Copy the material word for word, from the line with "You are a GUI" up to and including the line with "This screenshot has width=529, height=462.". Leave out the pictures.

**The records:**

⁂

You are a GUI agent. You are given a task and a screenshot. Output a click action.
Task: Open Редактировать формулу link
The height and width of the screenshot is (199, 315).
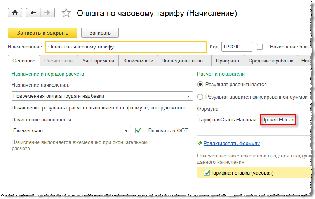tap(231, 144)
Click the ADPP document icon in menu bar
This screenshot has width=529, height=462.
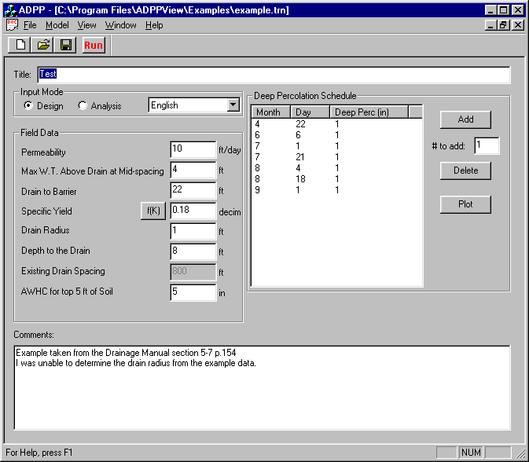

⁂

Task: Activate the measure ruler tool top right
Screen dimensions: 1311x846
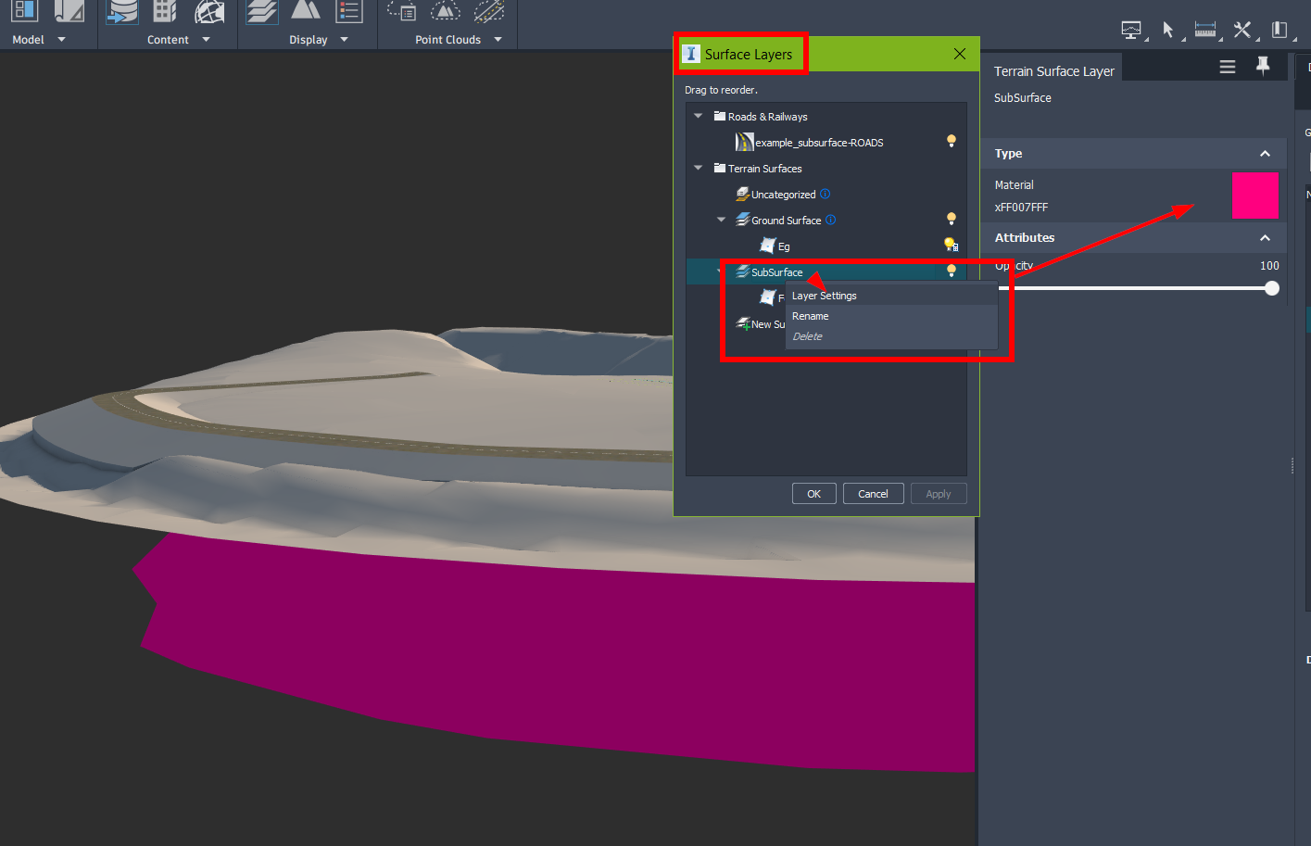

⁂

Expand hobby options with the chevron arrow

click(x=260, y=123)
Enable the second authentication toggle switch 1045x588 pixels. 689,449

⁂

**Reply:**
You are a GUI agent. You are given a task and a screenshot. Output a click action.
Task: Open Редактировать формулу link
The height and width of the screenshot is (199, 315).
tap(231, 144)
Click the ADPP document icon in menu bar
This screenshot has width=529, height=462.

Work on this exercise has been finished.